## DOCUMENT SECTION
--------------------

JERUSALEM, Aug. 6 (Xinhua) -- A team from Israel's Sheba Medical Center and Tel Aviv University has successfully grown long-term and pure human kidney organoids from tissue stem cells under laboratory conditions, providing a powerful new tool for researchers and possible advanced transplants in the future.

Choosing research models plays a crucial role in deepening the understanding of kidney diseases and developing new therapies. For instance, animals contributed to many discoveries, but they are not always an accurate reflection of human health and disease.

In recent years, organoids have emerged as a promising tool for studying kidney diseases. Despite the name, organoids, grown in the lab from stem cells, aren't miniature organs, but look like three-dimensional hollow balls of cells that closely mimic how the cells behave in the body.

The kidney organoids developed by the Israeli team matured and remained stable for 34 weeks, marking the longest-lived kidney organoid culture to date, as previous organoids broke down within just four weeks, said Sheba Medical Center on Tuesday.

Over the extended culture period, the organoids progressed through stages of creating biological tubes, forming vital kidney structures, including blood filters and urinary ducts, which enabled the researchers to study normal and abnormal kidney development, and test the effects of gene mutations and drug toxicity on fetal kidneys.

This long-term growth sheds light on how kidneys develop and how diseases begin. For example, when the team blocked certain signals in the organoid, they observed birth defects similar to those seen in patients.

The new organoid system also achieved unprecedented purity. In earlier models, the kidney organoids often contained unwanted cell types because they were cultured from pluripotent stem cells that can differentiate into any cell type in the body. In the new study, the organoids are formed exclusively from kidney tissue stem cells, which enables more precise cause-and-effect experiments.

The results have been published in the EMBO Journal.

The researchers said that the new organoids provide "an essentially inexhaustible source of different kidney cells, and a better understanding of their different roles in kidney development and function."

They noted that it also opens the door to regenerative medicine. Kidney tissue grown in the laboratory may be transplanted into the body in the future.

--------------------

## DATA SHOWN
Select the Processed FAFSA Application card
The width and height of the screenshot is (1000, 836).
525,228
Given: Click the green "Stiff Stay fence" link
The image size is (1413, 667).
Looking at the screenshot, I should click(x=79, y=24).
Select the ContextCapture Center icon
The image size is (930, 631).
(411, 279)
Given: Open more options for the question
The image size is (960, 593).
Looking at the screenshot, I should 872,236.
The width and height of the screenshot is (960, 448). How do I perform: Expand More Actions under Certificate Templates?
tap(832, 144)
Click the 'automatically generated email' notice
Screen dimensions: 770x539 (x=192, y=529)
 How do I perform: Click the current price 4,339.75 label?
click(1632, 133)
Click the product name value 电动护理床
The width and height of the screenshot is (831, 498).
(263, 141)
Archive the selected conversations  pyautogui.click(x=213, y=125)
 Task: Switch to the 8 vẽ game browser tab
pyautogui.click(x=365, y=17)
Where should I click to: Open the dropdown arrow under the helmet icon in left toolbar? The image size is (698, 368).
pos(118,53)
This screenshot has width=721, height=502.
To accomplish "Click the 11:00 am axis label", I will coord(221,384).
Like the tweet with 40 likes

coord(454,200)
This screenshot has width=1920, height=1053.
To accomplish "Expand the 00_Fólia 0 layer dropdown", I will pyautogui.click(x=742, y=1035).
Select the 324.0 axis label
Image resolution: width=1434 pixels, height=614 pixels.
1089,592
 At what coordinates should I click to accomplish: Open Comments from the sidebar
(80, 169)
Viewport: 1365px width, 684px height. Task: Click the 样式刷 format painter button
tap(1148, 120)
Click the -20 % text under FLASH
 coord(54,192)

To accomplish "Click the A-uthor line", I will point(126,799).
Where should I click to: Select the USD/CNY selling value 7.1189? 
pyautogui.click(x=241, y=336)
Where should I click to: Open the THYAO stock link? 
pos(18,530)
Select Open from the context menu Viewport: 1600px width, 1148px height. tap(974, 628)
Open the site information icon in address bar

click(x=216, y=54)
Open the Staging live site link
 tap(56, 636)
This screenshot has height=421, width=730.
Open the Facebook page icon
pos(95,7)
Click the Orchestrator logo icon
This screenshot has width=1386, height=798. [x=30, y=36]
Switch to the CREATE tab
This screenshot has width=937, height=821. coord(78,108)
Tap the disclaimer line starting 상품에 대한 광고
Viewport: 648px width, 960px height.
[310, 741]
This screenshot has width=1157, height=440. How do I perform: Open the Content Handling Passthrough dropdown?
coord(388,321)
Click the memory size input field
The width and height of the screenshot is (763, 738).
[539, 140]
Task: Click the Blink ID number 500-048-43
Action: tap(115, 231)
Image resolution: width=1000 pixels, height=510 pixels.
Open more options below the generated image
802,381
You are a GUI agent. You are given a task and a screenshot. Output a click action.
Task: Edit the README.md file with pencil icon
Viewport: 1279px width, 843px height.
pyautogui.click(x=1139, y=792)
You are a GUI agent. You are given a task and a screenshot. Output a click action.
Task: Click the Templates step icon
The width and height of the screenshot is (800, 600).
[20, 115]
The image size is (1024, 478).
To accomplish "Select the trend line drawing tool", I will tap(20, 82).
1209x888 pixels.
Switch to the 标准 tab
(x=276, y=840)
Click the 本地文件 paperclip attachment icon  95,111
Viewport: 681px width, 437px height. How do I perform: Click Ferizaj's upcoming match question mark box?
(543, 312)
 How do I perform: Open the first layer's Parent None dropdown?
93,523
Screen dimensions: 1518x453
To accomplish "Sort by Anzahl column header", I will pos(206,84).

--------------------

## BRIEF
Could you reproduce the kidney organoid report between "The new organoid system" and "body in the future.", inclusive, swapping "laboratory" for "lab"?

## SOLUTION
The new organoid system also achieved unprecedented purity. In earlier models, the kidney organoids often contained unwanted cell types because they were cultured from pluripotent stem cells that can differentiate into any cell type in the body. In the new study, the organoids are formed exclusively from kidney tissue stem cells, which enables more precise cause-and-effect experiments.

The results have been published in the EMBO Journal.

The researchers said that the new organoids provide "an essentially inexhaustible source of different kidney cells, and a better understanding of their different roles in kidney development and function."

They noted that it also opens the door to regenerative medicine. Kidney tissue grown in the lab may be transplanted into the body in the future.